On the third day, Mac announced his masterplan to the Administrator, supported by an exhaustive list of integrated medical hardware upgrades. Mac was to load Song’s body into his own body, which now provided full life support.

Following extensive evaluation and consultation, the hospital accepted the proposal. There was simply no facility on the planet that could provide better patient care.

Through the observation window, staff watched Mac dutifully raise Song’s body from the bed and carefully insert him into the made-to-fit cavity. Mac was now nurse, doctor and hospital all in one.

Probes mechanically rotated to insert main arterial lines and a transparent carapace closed over to seal the internal environment from contagion. Filters buried in Mac’s silvery frame began to turn rhythmically to provide blood and oxygen support.

Slowly over 8 hours, Song’s degeneration began to slow and by the end of day four, Song showed signs of improvement.

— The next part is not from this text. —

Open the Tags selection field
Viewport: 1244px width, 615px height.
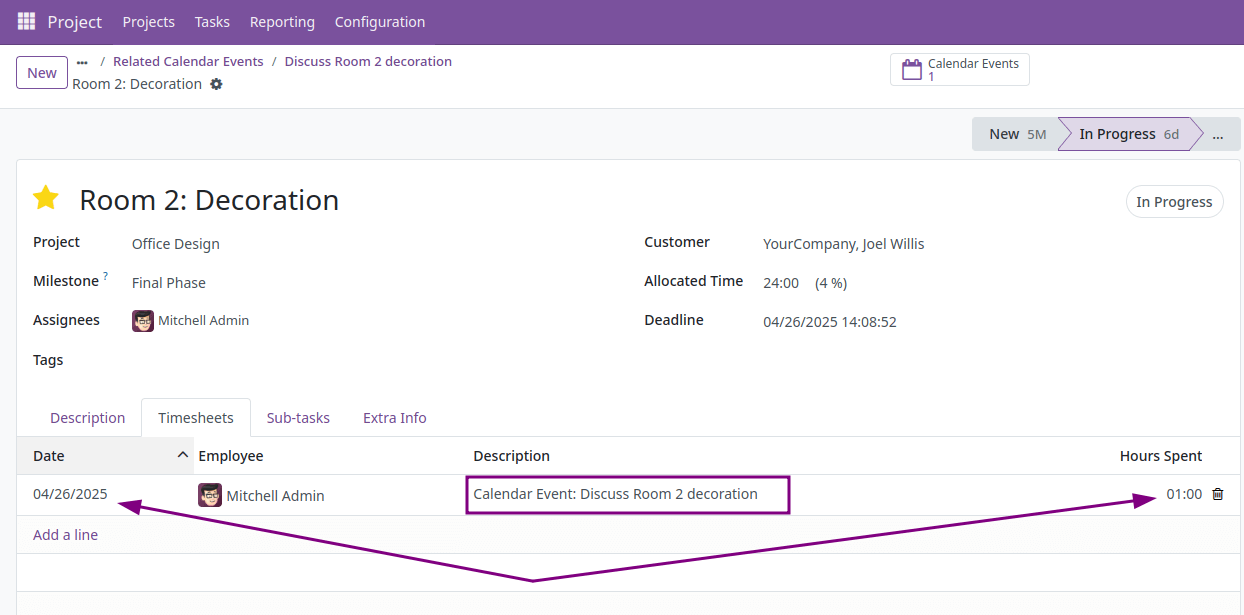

Staff were witnessing a leap in medical technology.

By week’s end, Song’s improvement had plateaued. The prolonged septic attack had caused cranial swelling and irreparable brain damage.

Although Song’s prognosis was dire, Mac maintained life support and to the hospital’s surprise returned Song to their home.

As next-of-kin, Mac had the right to sustain Song’s comatose body indefinitely. To preserve himself, Mac had to preserve his Master indefinitely and did so for four hundred years until the remnants of Song’s mindless brain had decayed beyond recognition.

Song’s law was added after this event to prevent any non-human from ever again becoming next-of-kin.